Redemanuskript Sabine Wölfle
Erste Beratung Gesetzentwürfe Inklusives Wahlrecht

am 20. März 2019

Heute diskutieren wir in erster Lesung einen Gesetzentwurf zu einem Thema, welches wir bereits vor einem Jahr hätten parlamentarisch erledigen können.

Es geht um die in Baden-Württemberg geltenden Wahlrechtsausschlüsse für bestimmte Menschen mit Behinderungen. Um genau diesen Menschen für die kommende Kommunalwahl das Wahlrecht zu ermöglichen, liegt uns neben dem Gesetzentwurf meiner Fraktion nun auch einer aus dem Hause Strobl vor.

Zehn Jahre nach der Übernahme der UN-Behindertenrechtskonvention in deutsches Recht ist es ein längst überfälliges Vorhaben, auch diesen Menschen mit Behinderung ihr Recht zu wählen gesetzlich zuzugestehen. Die SPD hat dies in den aktuellen Koalitionsvertrag auf Bundesebene auch hinein verhandelt. Denn: Artikel 29 der UN-Behindertenrechtskonvention sieht vor, dass Menschen mit Behinderungen – und hier sind alle Menschen mit Behinderungen gemeint – ihre politischen Rechte, insbesondere das Wahlrecht, gleichberechtigt mit anderen wahrnehmen können.

Jetzt hat es zehn Jahre gedauert, bis diese Entscheidung endlich bei uns auf der Tagesordnung steht, zu Recht wird dies auch kritisiert. Zu kritisieren ist aber auch die Haltung der CDU, sowohl in Baden-Württemberg als auch im Bund, weil die CDU mit allen Mitteln versucht, das inklusive Wahlrecht im Landtag wie auch im Bundestag aufzuhalten.

Denn der Gesetzentwurf aus dem Haus von Minister Strobl, den die Regierungsfraktionen für die heutige Beratung eingebracht haben, hat nur ein Ziel: für Ruhe bei diesem Thema im Rahmen der kommenden Kommunalwahl zu sorgen. Danach wird das Thema neu auf die Agenda gesetzt.

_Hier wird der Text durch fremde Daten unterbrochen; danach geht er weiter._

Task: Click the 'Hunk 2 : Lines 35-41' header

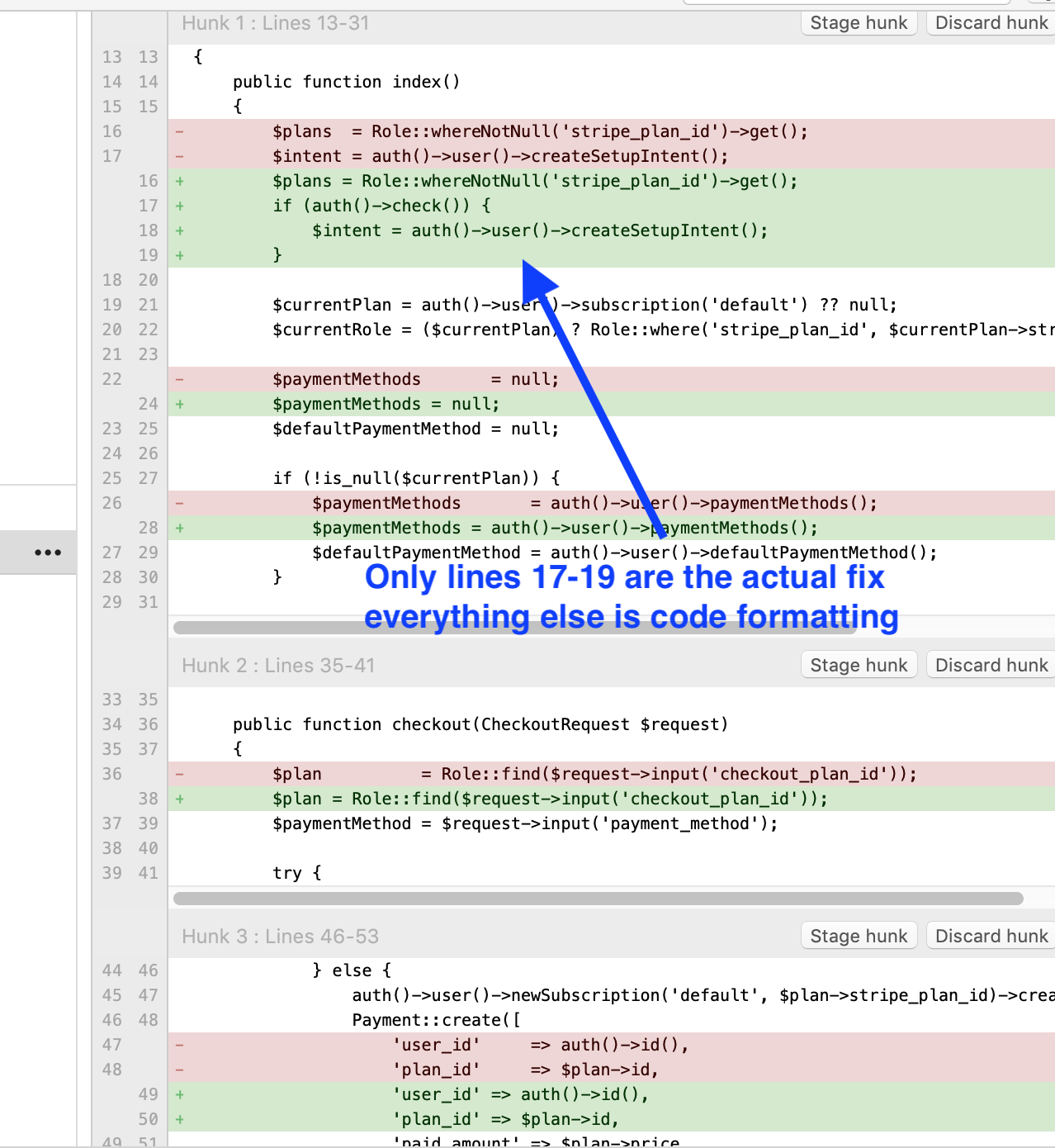Action: 278,666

Mit der Annahme dieses Gesetzes würden die Wahlrechtsausschlüsse in unseren Kommunalwahlgesetzen bestehen bleiben und das, obwohl sie offensichtlich verfassungswidrig sind. Sie würden, nach Ihrer Vorstellung, nur vorrübergehend nicht zur Anwendung kommen. Dafür gibt es nur einen Begriff: Augenwischerei!

Der grüne Sozialminister stimmt in der Ressortabstimmung diesem Gesetzentwurf auch noch zu und die grüne Landtagsfraktion unterzeichnet ihn ohne schlechtes Gewissen! So viel zur grünen Politik zur Gleichstellung von Menschen mit Behinderungen. Was Sie hier vorlegen ist nichts anderes als ein fauler Kompromiss und ein Einknicken vor der CDU!

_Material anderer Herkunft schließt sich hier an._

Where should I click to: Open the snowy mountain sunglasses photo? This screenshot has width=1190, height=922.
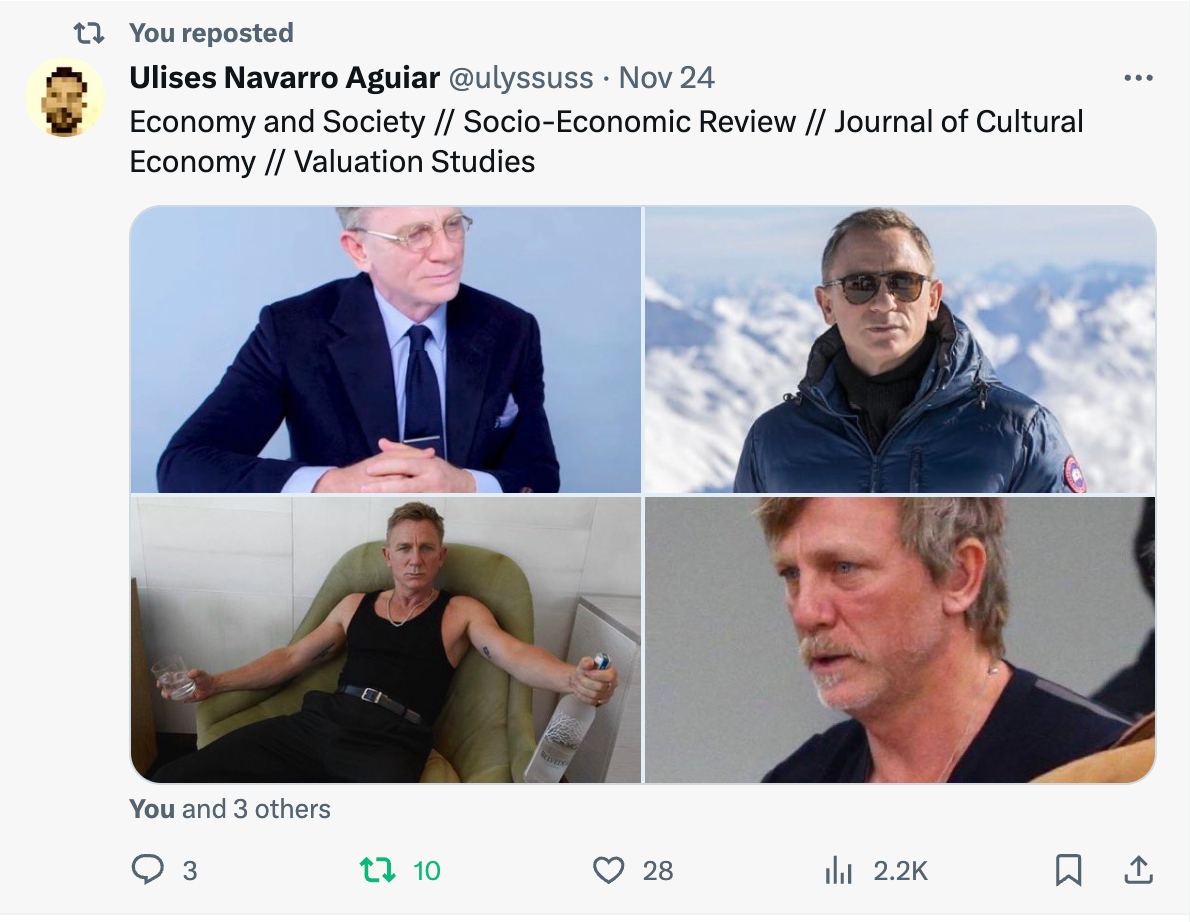click(x=900, y=350)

Ich erinnere an die bisherige Diskussion. Die erste Lesung des am 9. Mai 2018 eingebrachten Gesetzentwurfs zur Änderung kommunalwahlrechtlicher Vorschriften durch Herrn Minister Strobl veranlasste mich damals nachzufragen, ob man das inklusive Wahlrecht vergessen hat und ob die Landesbehindertenbeauftragte Stephanie Aeffner eingebunden wurde. Der Innenminister war damals offensichtlich gar nicht im Bilde, worum es mit dem inklusiven Wahlrecht geht.

Im weiteren Verlauf der Debatte hat mein Kollege Stickelberger auf das Fehlen des inklusiven Wahlrechts hingewiesen, ich zitiere erneut, er sagte: „Sie sind vom Thema inklusives Wahlrecht so weit entfernt wie die Erde vom Mond oder vielleicht noch weiter“.

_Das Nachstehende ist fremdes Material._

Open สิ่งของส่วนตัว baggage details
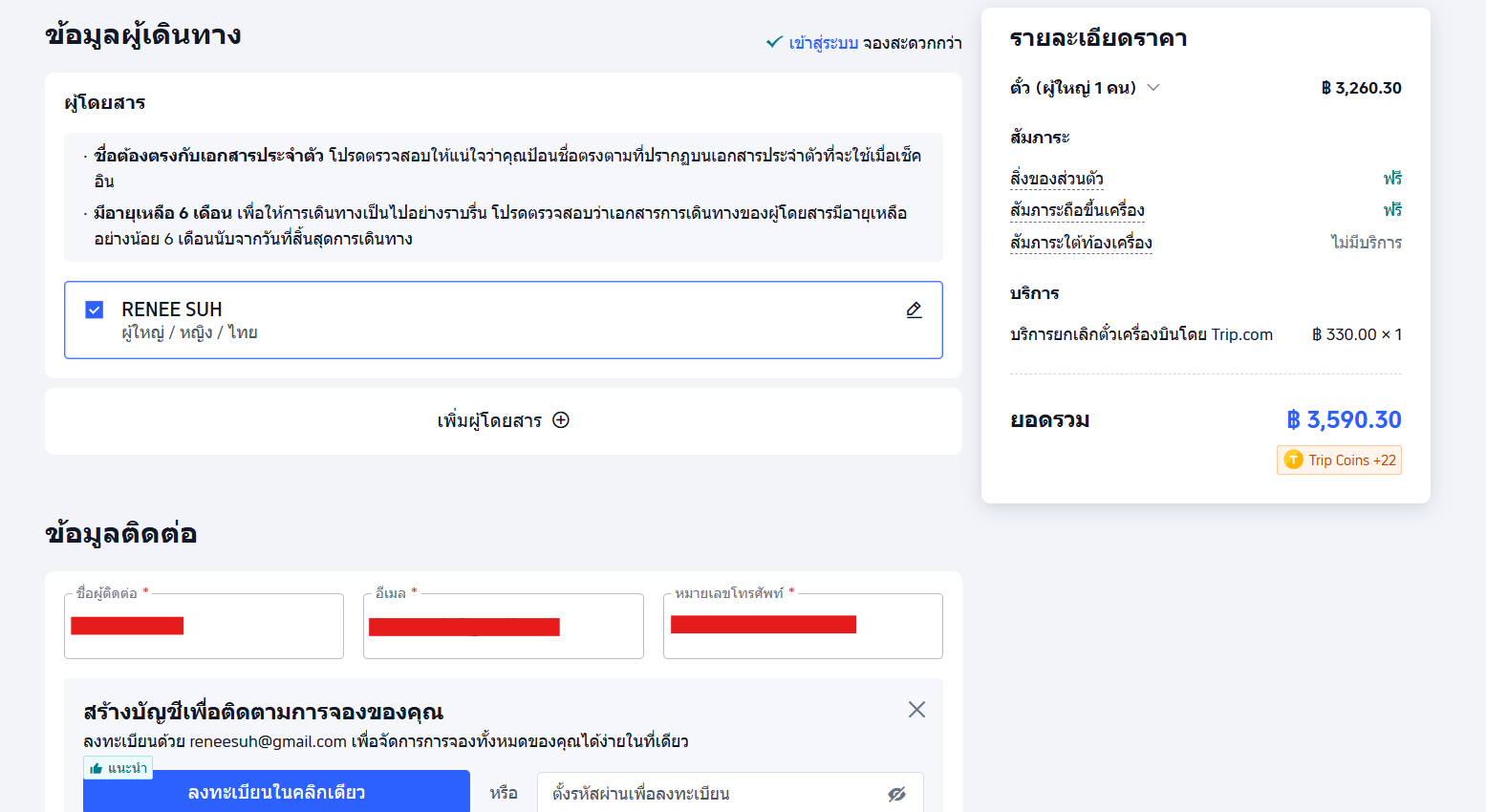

Auffällig war damals schon, dass der für Menschen mit Behinderung zuständige Minister Lucha offenbar gar nichts zu diesem Thema zu sagen hatte.

Es war damals schon klar: die Regierungsfraktionen und die Landesregierung hatten schlichtweg vergessen, über eine entsprechende Regelung zu beraten, obwohl genau das im geltenden Landesaktionsplan zur Umsetzung der UN-Behindertenkonvention festgehalten ist!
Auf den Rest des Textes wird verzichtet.